Stored data:
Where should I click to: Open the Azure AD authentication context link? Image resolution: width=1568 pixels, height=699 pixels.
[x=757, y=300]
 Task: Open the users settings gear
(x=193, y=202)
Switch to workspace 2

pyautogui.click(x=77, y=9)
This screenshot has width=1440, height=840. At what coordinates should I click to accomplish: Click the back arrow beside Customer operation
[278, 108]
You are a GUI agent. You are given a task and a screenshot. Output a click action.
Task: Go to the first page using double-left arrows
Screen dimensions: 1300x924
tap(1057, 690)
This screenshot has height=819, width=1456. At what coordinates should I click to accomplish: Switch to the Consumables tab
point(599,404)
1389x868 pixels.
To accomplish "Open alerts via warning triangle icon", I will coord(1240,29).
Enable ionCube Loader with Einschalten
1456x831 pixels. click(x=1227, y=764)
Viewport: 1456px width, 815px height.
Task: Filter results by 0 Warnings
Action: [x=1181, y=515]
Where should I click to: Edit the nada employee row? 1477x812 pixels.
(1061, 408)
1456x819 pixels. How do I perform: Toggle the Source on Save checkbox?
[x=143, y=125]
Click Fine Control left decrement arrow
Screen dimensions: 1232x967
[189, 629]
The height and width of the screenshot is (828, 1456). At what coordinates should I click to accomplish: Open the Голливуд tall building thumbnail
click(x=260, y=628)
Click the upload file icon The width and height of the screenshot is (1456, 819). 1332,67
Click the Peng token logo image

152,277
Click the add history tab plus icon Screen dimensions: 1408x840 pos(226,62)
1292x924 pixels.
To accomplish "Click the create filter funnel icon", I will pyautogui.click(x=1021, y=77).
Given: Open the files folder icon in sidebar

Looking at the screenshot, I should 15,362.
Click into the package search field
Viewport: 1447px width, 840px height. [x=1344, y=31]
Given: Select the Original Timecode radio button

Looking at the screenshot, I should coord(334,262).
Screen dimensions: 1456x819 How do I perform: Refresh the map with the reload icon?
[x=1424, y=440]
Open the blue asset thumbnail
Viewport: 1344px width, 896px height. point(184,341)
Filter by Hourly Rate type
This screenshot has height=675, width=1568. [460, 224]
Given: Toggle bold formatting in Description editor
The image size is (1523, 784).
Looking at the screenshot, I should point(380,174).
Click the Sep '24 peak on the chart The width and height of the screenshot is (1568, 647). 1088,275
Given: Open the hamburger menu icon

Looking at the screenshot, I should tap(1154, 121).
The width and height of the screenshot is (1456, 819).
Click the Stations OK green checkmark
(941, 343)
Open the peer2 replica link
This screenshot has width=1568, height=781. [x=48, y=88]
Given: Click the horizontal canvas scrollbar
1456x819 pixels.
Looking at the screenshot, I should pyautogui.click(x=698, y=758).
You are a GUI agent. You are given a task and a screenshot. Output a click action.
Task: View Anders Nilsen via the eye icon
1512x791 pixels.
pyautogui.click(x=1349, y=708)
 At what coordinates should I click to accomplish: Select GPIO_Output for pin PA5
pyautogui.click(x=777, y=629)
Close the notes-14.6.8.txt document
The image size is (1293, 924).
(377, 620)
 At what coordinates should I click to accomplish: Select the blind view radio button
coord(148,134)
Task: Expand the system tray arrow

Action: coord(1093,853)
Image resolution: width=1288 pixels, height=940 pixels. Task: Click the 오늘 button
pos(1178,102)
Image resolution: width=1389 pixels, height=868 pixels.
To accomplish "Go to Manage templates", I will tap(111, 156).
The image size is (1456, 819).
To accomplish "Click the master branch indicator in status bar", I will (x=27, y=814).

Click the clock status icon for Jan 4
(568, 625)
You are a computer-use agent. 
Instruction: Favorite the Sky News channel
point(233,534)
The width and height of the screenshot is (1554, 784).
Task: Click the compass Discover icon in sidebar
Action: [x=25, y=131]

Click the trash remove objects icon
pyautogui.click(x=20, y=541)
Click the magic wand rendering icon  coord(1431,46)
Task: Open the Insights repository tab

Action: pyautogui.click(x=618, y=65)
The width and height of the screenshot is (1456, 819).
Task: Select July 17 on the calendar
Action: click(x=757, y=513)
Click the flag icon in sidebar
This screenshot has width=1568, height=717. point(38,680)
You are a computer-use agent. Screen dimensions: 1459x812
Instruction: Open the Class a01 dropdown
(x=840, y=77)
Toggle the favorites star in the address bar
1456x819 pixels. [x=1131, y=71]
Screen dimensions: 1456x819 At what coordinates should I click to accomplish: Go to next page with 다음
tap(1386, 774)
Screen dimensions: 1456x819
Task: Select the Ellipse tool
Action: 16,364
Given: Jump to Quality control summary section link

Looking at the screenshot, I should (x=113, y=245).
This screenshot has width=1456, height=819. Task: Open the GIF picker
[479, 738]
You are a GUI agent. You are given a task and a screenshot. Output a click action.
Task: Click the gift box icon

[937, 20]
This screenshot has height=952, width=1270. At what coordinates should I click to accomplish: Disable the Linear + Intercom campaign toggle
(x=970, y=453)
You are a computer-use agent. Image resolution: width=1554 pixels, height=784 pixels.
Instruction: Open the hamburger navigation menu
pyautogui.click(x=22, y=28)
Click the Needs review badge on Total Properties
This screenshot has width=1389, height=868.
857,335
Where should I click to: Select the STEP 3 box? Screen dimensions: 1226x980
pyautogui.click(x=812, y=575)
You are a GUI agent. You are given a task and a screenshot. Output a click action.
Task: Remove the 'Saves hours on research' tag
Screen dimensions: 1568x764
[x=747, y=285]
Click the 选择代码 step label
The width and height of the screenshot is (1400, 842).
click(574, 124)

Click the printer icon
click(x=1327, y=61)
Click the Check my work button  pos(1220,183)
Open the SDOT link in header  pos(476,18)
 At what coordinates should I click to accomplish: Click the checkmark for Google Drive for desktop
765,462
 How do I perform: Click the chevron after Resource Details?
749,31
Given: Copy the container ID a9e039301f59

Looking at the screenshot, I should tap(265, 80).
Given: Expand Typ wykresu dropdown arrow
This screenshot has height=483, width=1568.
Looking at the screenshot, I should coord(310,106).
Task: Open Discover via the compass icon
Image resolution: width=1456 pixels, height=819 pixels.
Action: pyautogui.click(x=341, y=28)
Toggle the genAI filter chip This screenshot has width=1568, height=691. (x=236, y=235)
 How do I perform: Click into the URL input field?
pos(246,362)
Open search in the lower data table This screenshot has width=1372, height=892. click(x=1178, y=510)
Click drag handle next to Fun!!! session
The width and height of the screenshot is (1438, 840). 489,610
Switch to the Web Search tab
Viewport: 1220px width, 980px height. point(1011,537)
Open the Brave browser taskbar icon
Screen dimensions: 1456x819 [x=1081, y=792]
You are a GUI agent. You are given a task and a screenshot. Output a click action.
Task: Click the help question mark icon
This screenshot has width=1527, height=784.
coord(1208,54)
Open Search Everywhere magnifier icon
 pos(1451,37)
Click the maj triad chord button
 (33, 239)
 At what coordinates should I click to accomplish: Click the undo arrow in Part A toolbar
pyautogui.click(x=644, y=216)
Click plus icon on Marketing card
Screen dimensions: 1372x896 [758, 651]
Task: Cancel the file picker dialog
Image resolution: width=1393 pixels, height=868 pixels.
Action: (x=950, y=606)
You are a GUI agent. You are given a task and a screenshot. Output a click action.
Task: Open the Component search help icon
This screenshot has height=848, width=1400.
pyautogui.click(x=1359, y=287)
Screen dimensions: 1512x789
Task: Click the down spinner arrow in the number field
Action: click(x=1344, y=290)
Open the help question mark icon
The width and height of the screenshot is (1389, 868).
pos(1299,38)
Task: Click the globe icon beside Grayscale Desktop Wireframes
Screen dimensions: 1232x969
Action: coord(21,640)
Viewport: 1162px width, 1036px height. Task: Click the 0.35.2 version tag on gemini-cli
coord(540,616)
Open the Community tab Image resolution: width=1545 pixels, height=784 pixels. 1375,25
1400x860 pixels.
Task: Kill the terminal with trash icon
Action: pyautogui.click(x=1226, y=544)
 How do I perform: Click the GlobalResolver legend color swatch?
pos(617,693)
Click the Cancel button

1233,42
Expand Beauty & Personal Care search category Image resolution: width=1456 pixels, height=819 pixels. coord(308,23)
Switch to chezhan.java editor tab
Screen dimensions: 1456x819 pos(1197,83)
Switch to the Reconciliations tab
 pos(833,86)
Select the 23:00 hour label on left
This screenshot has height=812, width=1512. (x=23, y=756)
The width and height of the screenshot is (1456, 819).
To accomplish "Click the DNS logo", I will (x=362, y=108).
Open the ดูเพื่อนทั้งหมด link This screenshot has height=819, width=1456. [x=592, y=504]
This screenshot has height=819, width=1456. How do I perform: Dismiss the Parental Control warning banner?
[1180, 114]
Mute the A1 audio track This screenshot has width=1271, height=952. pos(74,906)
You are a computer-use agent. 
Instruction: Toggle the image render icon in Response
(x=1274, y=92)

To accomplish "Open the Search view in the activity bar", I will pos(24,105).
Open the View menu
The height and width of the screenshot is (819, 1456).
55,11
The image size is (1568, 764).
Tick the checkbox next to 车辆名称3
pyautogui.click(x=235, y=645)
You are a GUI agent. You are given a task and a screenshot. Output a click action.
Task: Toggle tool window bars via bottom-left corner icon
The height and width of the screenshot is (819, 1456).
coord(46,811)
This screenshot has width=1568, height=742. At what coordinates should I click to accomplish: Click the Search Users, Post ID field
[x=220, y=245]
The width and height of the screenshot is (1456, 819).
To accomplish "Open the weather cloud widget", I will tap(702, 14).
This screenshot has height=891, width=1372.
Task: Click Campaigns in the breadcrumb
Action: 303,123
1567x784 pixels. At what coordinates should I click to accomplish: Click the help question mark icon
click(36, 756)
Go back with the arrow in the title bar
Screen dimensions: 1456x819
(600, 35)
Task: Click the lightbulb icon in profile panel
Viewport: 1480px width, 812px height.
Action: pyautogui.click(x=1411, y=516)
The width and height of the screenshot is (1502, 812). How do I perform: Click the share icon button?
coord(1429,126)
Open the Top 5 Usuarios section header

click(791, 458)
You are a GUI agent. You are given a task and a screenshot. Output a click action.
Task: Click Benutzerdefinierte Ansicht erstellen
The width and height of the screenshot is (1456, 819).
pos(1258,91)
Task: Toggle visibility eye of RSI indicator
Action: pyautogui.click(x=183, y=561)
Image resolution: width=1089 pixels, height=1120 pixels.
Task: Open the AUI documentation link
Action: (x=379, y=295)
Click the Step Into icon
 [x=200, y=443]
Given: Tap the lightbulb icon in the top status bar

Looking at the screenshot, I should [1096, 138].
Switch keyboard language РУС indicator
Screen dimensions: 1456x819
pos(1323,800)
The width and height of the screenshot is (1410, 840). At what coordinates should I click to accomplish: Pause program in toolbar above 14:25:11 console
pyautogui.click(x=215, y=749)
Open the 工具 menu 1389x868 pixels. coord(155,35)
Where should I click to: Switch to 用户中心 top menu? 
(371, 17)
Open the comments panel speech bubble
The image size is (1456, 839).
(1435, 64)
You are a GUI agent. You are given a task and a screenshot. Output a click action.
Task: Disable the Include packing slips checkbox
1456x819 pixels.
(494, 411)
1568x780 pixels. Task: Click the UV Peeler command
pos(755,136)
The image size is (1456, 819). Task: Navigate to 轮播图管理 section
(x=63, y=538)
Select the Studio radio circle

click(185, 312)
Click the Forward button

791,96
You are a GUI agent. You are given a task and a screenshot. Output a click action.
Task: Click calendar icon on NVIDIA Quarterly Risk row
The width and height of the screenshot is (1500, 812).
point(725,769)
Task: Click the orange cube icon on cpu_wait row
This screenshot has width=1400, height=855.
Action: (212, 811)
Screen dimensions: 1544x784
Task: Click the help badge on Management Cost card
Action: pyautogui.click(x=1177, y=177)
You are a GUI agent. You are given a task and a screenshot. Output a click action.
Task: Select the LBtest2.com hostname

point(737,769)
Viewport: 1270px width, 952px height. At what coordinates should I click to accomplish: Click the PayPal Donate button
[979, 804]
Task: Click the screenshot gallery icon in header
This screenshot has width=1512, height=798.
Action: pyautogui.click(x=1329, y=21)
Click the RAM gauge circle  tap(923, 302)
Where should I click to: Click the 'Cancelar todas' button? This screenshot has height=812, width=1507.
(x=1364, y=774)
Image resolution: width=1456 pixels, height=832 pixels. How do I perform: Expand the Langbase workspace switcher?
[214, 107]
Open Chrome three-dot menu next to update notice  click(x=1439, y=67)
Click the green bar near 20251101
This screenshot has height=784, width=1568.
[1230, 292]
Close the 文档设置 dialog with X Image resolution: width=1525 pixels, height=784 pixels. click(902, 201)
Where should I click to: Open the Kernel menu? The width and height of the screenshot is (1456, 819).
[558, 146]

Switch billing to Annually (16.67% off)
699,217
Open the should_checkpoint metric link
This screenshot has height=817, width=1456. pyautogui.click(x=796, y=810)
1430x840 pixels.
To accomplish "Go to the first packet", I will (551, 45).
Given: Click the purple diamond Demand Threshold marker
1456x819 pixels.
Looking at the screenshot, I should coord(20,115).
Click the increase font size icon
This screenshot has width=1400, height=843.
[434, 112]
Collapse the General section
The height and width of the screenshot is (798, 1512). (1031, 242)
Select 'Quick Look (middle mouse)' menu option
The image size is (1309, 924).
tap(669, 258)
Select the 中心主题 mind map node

(WHAT TO PRODUCE): Find the string "Close" in the entries above and return each line that holds it.

(RESULT FOR THIS EXERCISE):
Close the notes-14.6.8.txt document
Close the 文档设置 dialog with X Image resolution: width=1525 pixels, height=784 pixels. click(902, 201)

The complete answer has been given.